Adrenomedullin has been identified as a tumor survival factor [35] and exerts antimicrobial properties. [36] We have excluded patients with a known malignancy or with signs of infection. In patients with myocardial infarction or CHF, plasma MR-proADM is an independent predictor of death. [8], [9] In our study, Kaplan-Meier survival analysis showed a rising risk of death with increasing plasma level quintiles. MR-proADM levels have previously shown to increase with higher NYHA classes. [9] In that study, MR-proADM appeared to decrease with the intake of angiotensin-converting enzyme (ACE) inhibitors or angiotensin receptor antagonists. [9] In our cohort, we have excluded patients with NYHA classes III and IV. The proportions of patients who were on ACE inhibitor or angiotensin receptor antagonist therapy in our study did not differ in patients with favourable (mRS 0–2) and unfavourable (mRS 3–6) outcomes (table 1).
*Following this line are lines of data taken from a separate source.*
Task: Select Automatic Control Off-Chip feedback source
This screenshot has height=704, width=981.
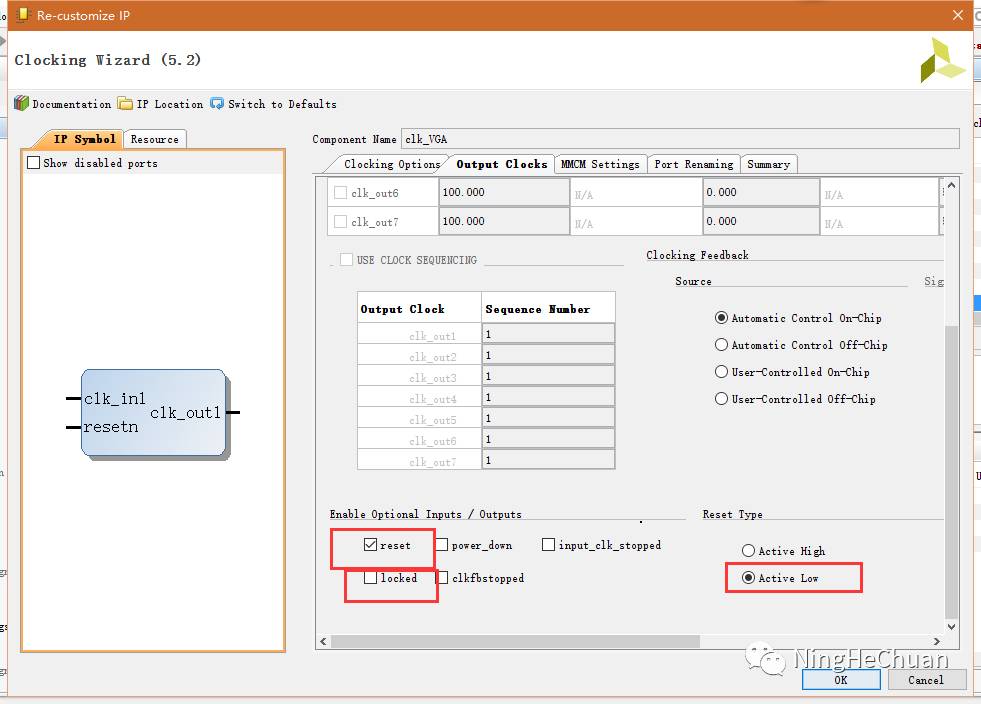Action: coord(721,345)
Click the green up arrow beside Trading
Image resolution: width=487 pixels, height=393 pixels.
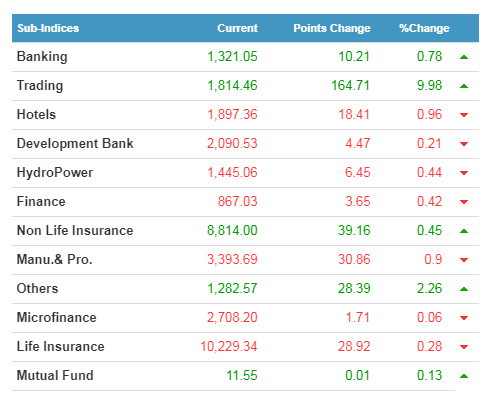pyautogui.click(x=464, y=86)
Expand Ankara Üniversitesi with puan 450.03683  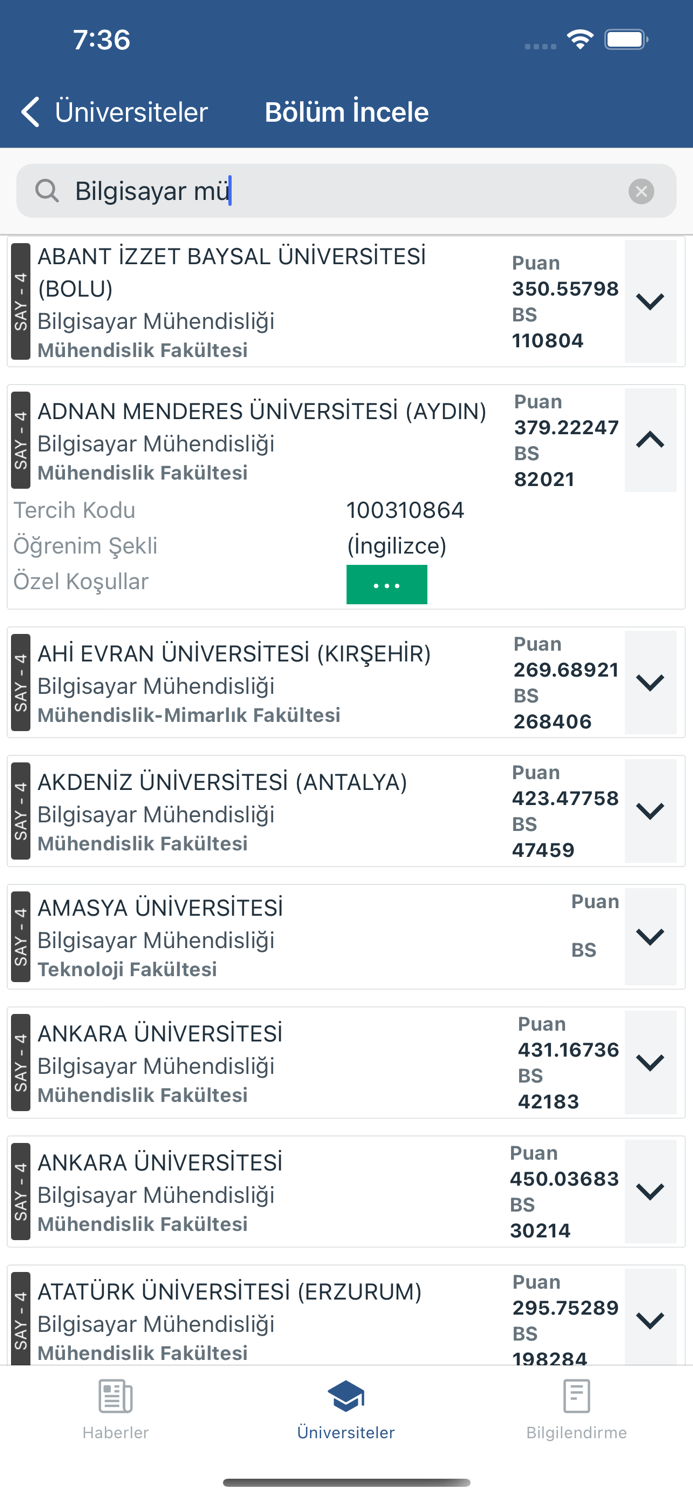[x=650, y=1191]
Patients who took either an ACE inhibitor or an angiotensin receptor antagonist on admission had a higher median mRS at day 90 (4 vs. 2; p = 0.015) and higher median MR-proADM levels (0.82 vs. 0.70 nmol/l; p<0.001).
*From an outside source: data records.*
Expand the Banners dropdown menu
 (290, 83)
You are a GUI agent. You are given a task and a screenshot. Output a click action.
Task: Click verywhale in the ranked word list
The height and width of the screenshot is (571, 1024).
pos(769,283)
Adrenomedullin is supposed to counter vasoconstricting and sodium-retaining hormones in patients with CHF. [37] The counter-regulation of vasoconstriction as part of a systemic stress response may also apply to patients with acute ischemic stroke. Data from animal models hint to a role of adrenomedullin in neuroprotection, [38][40] an issue to be addressed in future clinical trials. The findings from our exploratory study show that the determination of MR-proADM levels in peripheral blood improves prediction of functional outcome in ischemic stroke patients. This should be reassessed in a larger trial to evaluate its applicability in routine clinical procedures.

Acknowledgments

The excellent technical assistance of Lusik Balayan and Christina Haas is gratefully acknowledged.

Funding Statement

This study was supported by an in-house grant of the Medical University of Graz. The funders had no role in study design, data collection and analysis, decision to publish, or preparation of the manuscript.